- _Data provided_:

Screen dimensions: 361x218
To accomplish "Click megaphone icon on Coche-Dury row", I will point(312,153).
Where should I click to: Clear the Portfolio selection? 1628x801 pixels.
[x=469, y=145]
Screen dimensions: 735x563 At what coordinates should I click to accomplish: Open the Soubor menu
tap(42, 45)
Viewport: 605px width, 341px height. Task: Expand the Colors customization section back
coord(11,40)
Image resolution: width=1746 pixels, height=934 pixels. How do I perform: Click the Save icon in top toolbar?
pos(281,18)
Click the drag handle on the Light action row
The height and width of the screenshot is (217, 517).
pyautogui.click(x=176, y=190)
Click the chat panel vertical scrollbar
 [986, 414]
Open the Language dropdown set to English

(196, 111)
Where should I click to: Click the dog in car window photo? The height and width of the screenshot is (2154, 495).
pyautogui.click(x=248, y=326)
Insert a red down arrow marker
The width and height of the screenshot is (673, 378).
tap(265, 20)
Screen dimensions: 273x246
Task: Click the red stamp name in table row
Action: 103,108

- _Direction_: Copy out all of the data above, line for line, with nothing changed.

- _Answer to the problem_:
Screen dimensions: 361x218
To accomplish "Click megaphone icon on Coche-Dury row", I will point(312,153).
Where should I click to: Clear the Portfolio selection? 1628x801 pixels.
[x=469, y=145]
Screen dimensions: 735x563 At what coordinates should I click to accomplish: Open the Soubor menu
tap(42, 45)
Viewport: 605px width, 341px height. Task: Expand the Colors customization section back
coord(11,40)
Image resolution: width=1746 pixels, height=934 pixels. How do I perform: Click the Save icon in top toolbar?
pos(281,18)
Click the drag handle on the Light action row
The height and width of the screenshot is (217, 517).
pyautogui.click(x=176, y=190)
Click the chat panel vertical scrollbar
 [986, 414]
Open the Language dropdown set to English

(196, 111)
Where should I click to: Click the dog in car window photo? The height and width of the screenshot is (2154, 495).
pyautogui.click(x=248, y=326)
Insert a red down arrow marker
The width and height of the screenshot is (673, 378).
tap(265, 20)
Screen dimensions: 273x246
Task: Click the red stamp name in table row
Action: 103,108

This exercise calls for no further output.